Baberowski, qui est un historien de l’Europe de l’Est, ne fait pas que soutenir Nolte, mais il minimise aussi les crimes commis par Hitler. Il est cité par l’hebdomadaire Der Spiegel disant: «Historiquement, il avait raison» et «Hitler n'était pas un psychopathe, et il n'était pas cruel.»

La porte-parole de l’EJIES a ensuite fait état de la manière dont les deux professeurs, avec l’assistance de la direction de l’université et des médias, ont cherché à étouffer toute critique des étudiants à l’égard de leurs points de vue politiques de droite. Le blogue «Münkler-Watch», où les étudiants publient et critiquent de manière anonyme les conférences des professeurs, est devenu la cible d’une campagne médiatique agressive.

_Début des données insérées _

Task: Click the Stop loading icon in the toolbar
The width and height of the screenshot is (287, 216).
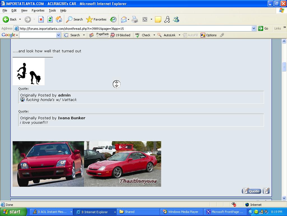Action: click(41, 19)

«Notre groupe, l’EJIES, avait déjà été confronté à la censure et l’intimidation politiques», a-t-elle ajouté. «Nous avons régulièrement exposé, lors de réunions et dans des déclarations, que la remilitarisation de la politique étrangère allemande est étroitement liée à un virement idéologique vers la droite qui s’opère dans les universités en expliquant le rôle joué par des professeurs tels Münkler et Baberowski.»

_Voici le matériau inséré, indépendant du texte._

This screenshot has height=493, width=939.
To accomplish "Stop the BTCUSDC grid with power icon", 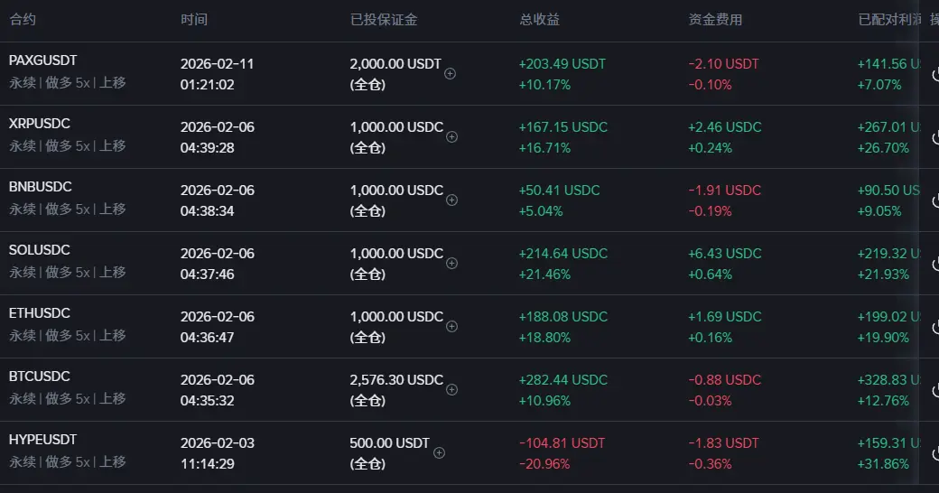I will (934, 390).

À la fin de son intervention, la représentante de l’EJIES a exhorté le parlement étudiant à soutenir la résolution. «Il est important de défendre les droits démocratiques fondamentaux», a-t-elle dit. «Vous devez défendre le principe démocratique fondamental comme quoi les étudiants ont le droit et même le devoir de critiquer des professeurs, notamment si ceux qui mettent en avant des positions dont les conséquences politiques et leur terrible histoire sont bien connues, surtout en Allemagne.»

L’adoption à l’unanimité de la résolution par les étudiants de la deuxième université de Berlin n’est pas seulement un autre coup asséné à Münkler et Baberowski. C’est un coup porté à l’ensemble de l’élite dirigeante. Après deux guerres mondiales, les projets de la classe dirigeante allemande d’établir une fois de plus l’Allemagne comme une puissance militaire en en faisant le «maître de discipline de l’Europe» ne trouvent aucun appui au sein des gens ordinaires et se heurtent à une opposition grandissante.